Hay poetas como Antonio Machado o Claudio Rodríguez que parecen escribir con el ritmo del caminante, como si paso y verso se acompasaran. Ya Walter Benjamin reflexionó sobre el efecto de la velocidad en nuestra forma de mirar el mundo. Recuerdo a propósito esos poemas de Juan Ramón Jiménez en el que la mirada impresionista remite al viaje en tren (el mismo Juan Ramón que reflejará el ritmo demorado de la reflexión en su Diario de un poeta reciencasado, gracias a la tranquilidad, cuando no al aburrimiento, que propiciaba entonces la lentitud de los viajes transatlánticos).

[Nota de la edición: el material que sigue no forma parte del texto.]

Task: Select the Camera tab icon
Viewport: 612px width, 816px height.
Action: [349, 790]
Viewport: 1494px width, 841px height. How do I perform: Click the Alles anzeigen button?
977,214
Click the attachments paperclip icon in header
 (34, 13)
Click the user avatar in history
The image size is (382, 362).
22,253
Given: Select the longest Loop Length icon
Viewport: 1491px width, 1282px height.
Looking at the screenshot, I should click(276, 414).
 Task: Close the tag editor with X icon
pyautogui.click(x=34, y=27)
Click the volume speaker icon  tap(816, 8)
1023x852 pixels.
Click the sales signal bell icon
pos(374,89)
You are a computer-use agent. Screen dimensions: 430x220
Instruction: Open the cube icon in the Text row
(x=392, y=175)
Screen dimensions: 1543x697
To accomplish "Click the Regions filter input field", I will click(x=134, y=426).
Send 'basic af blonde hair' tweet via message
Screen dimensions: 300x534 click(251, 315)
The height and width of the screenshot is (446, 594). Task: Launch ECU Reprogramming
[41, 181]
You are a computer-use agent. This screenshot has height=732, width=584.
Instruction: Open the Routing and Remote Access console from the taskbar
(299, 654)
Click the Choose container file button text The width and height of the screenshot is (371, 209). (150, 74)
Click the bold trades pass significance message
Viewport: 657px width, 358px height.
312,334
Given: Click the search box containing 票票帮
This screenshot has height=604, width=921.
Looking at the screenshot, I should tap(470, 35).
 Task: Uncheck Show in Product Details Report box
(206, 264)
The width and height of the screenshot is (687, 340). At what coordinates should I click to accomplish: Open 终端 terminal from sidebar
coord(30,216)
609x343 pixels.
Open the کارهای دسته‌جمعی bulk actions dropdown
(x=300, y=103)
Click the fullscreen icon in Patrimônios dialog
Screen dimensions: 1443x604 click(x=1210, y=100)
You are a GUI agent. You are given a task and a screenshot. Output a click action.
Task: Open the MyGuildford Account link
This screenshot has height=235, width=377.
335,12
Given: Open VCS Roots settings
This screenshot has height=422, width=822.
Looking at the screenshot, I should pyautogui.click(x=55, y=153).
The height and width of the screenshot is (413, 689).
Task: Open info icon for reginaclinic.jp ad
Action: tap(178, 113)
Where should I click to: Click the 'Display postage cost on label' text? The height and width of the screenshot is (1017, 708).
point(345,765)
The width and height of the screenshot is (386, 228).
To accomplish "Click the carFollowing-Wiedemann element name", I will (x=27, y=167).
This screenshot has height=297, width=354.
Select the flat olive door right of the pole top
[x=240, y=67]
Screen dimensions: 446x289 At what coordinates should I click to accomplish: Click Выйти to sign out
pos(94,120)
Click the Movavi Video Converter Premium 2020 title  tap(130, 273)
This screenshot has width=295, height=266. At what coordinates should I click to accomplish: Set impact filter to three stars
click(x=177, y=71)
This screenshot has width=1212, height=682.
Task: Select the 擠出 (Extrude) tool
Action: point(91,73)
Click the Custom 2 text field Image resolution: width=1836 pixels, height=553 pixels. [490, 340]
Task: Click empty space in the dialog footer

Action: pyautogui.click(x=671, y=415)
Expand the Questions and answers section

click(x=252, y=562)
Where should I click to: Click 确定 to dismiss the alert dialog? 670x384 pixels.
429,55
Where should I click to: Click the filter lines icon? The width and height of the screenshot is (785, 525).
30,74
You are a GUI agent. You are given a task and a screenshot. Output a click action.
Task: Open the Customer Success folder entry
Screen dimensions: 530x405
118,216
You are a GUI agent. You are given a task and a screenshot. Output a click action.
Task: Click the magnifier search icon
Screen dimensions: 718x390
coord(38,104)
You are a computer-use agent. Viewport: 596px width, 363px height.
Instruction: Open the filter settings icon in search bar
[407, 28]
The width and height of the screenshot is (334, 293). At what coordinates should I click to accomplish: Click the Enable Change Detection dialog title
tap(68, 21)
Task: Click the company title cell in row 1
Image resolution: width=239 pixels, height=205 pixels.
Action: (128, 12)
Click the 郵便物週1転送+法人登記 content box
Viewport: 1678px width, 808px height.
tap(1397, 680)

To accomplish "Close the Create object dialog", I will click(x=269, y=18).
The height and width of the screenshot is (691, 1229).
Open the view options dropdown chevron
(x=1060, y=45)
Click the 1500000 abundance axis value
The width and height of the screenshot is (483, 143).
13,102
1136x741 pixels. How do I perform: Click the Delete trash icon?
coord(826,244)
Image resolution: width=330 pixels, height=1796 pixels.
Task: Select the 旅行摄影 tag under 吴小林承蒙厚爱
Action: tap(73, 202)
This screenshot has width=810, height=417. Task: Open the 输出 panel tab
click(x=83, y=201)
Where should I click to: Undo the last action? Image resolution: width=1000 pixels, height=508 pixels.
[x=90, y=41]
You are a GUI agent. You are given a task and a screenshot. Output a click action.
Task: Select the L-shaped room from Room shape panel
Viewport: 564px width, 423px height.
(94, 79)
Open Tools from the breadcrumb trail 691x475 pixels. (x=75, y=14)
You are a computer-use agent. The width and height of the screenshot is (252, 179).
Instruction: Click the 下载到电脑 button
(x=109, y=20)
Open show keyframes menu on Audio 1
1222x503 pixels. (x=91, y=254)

Quizá el entusiasmo que el octogenario Ashbery despierte en buena parte de los poetas jóvenes tiene que ver con una mirada educada en la velocidad, en lo fragmentario, también con la rapidez de la pantalla de Internet que cambia a golpe de ratón. “Ama tu ritmo y ritma tus acciones/ bajo tu ley”, escribía Darío. ¿Cómo se acompasa el ritmo de nuestra sangre, el ritmo de la respiración, con esos otros ritmos que marcan nuestro estar en el mundo?